This week Stephen Davies is “In Conversation” with David Webb, a former investment banker who spent 12 years in the field, seven of them in Hong Kong. Today, as a financial analyst and activist, he is sometimes referred to as the financial sector’s “Long Hair”, in reference to legislator Leung Kwok-hung.

Since retiring from investment banking in 1998, he has set up the website Webb-site.com, the aim of which is to ensure greater transparency in Hong Kong’s financial sector and - by implication – its government. The site features reports and articles on corporate and economic governance, business, finance, investment, and legal and regulatory affairs. It is also the home of the Webb-site Who's Who, a detailed database on companies, organisations, and people in Hong Kong and elsewhere, sourced from the public domain. It contains more than 100,000 names and also tracks appointments to government advisory bodies to illuminate.

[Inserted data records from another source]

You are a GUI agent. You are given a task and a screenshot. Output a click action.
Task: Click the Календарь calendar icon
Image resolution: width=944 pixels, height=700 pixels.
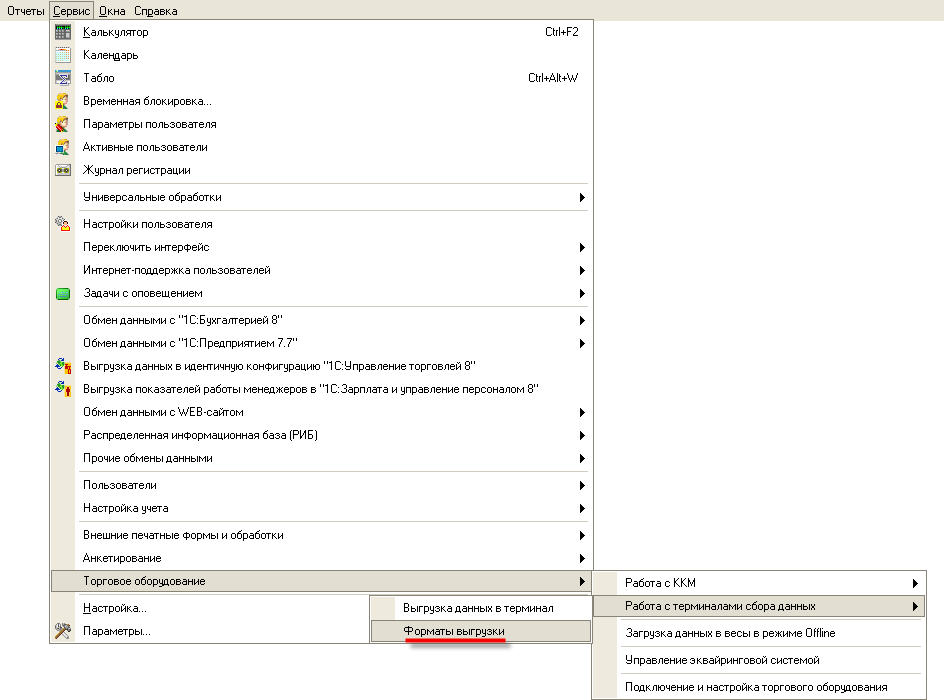[x=63, y=55]
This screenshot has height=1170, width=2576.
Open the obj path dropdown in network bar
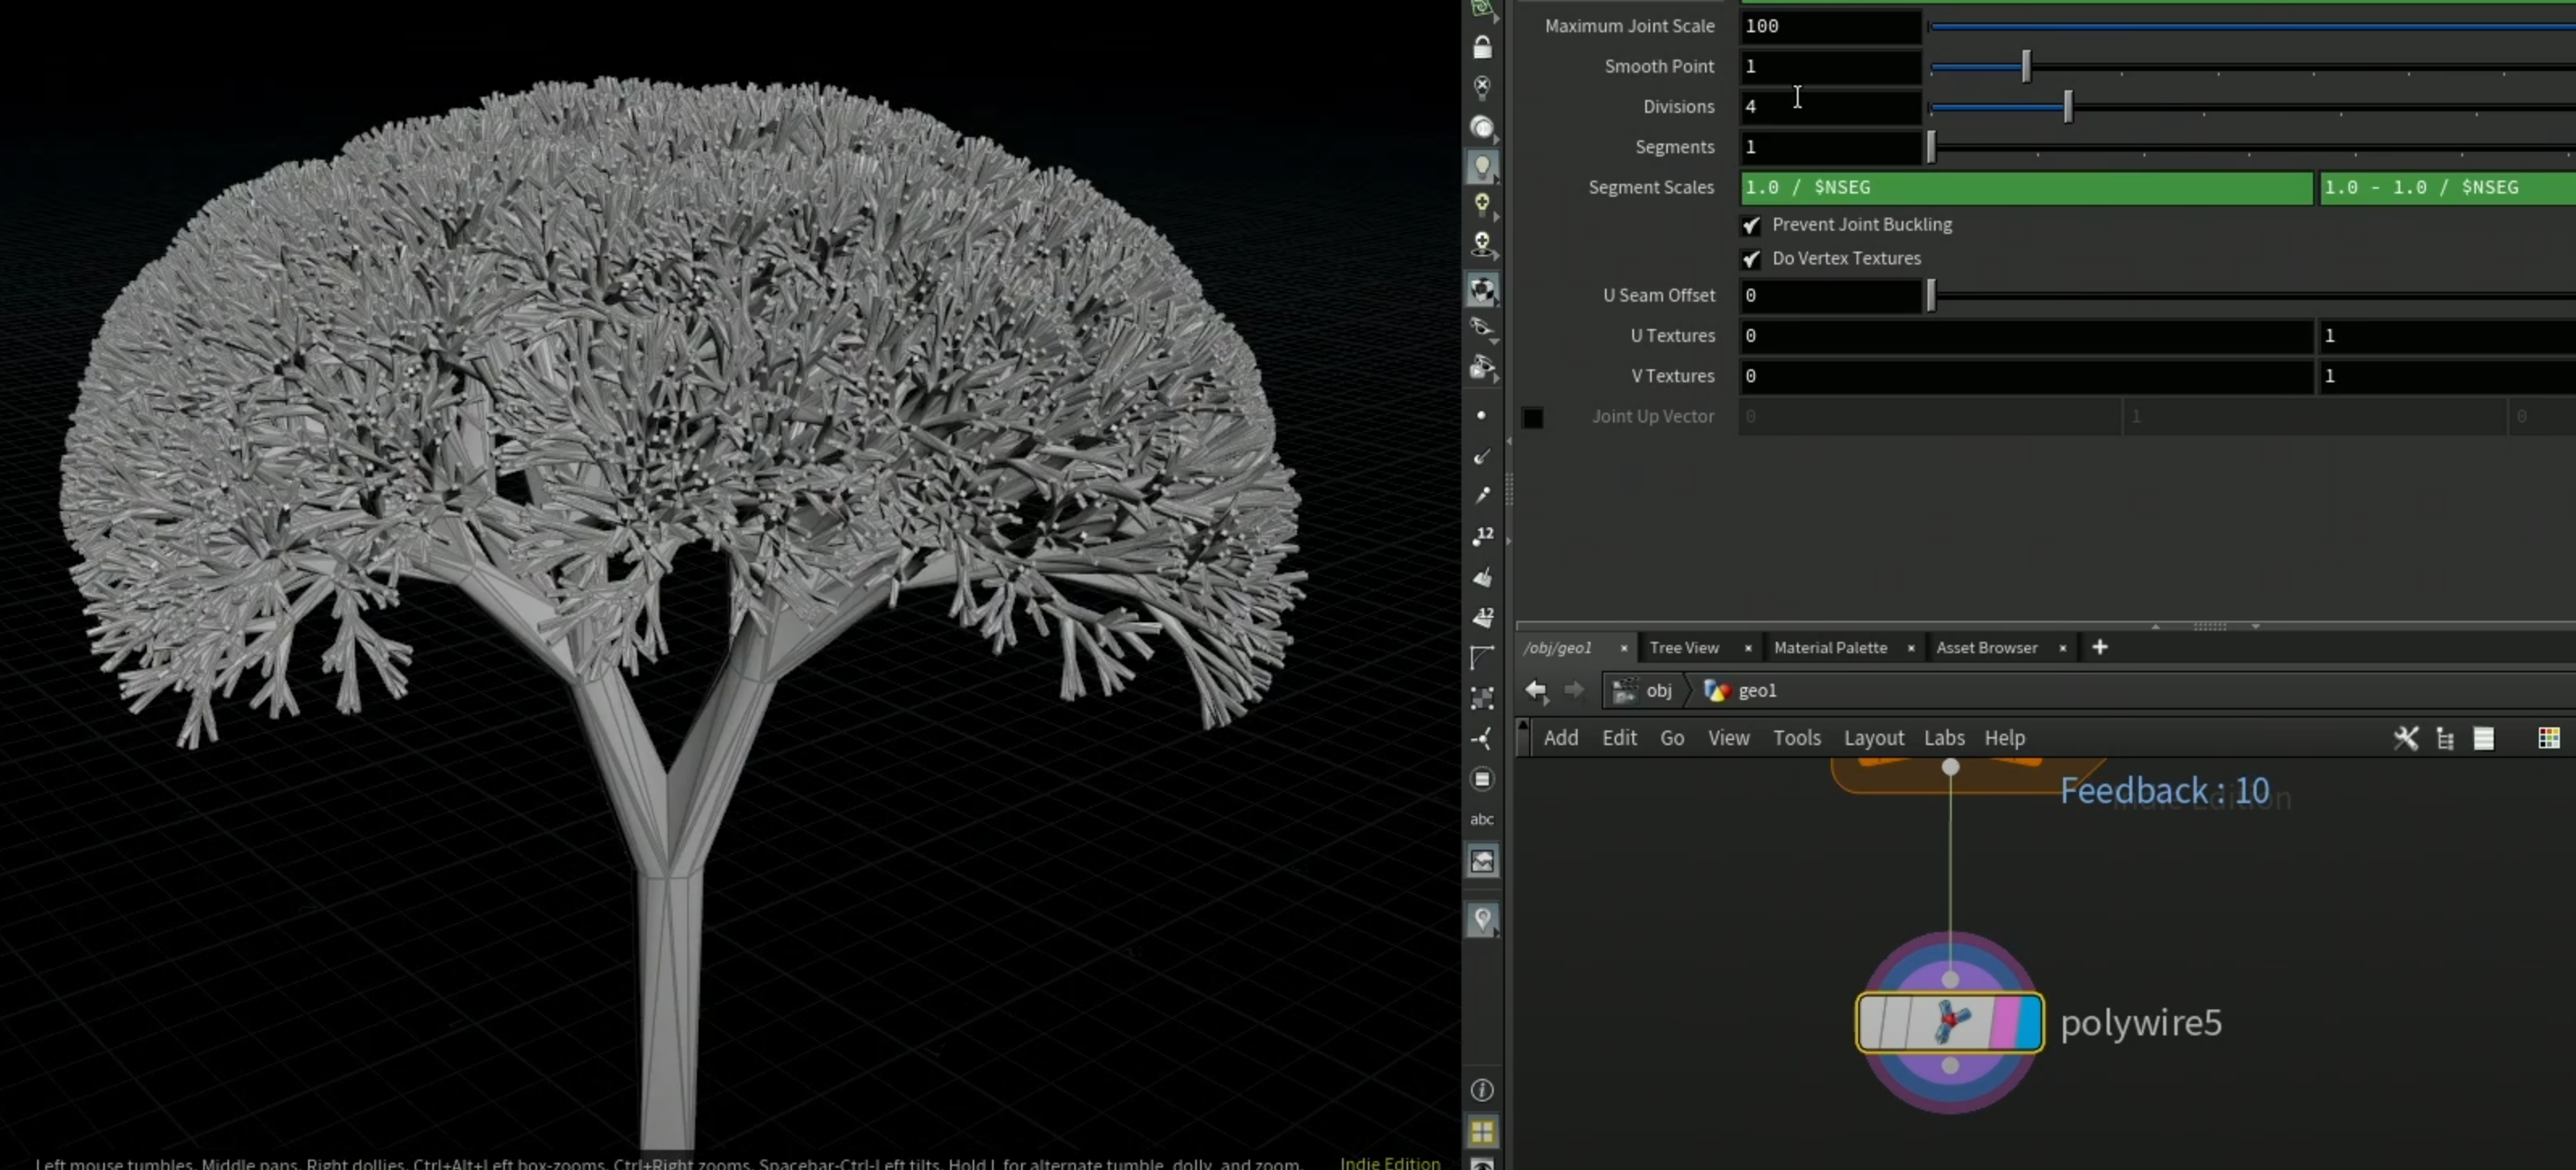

David Webb believes there’s a long history of collusion between government and business in Hong Kong , allowing some areas of Hong Kong’s financial activities to be run almost like private fiefdoms.

In terms of Hong Kong’s economic and political development he feels that too much emphasis is being placed on public nomination for the 2017 Chief Executive election and not enough on the 2016 Legco election, which is not only a stepping stone to the 2020 election, but also to the potential shape and make-up of the nominating committee in 2017. It is vital, he says, to dilute the power of special interests and functional constituencies in Legco. Currently, even the financial sector is not fairly represented:

"What is called the financial services legislator is actually the small brokers’ legislator because there are, not individuals, but about 500 companies that have a vote, many of which have common parent companies. And it’s based on the original trading seats on the Stock Exchange, and that’s about 500 electorate in total, but there are 30,000 people with a current SFC licence who have been entrusted to handle your money but are not entrusted to vote for the legislator in that seat … We need to be realistic about what we can do to dilute the FCs in 2016 and have a really representative nominating committee in 2017.”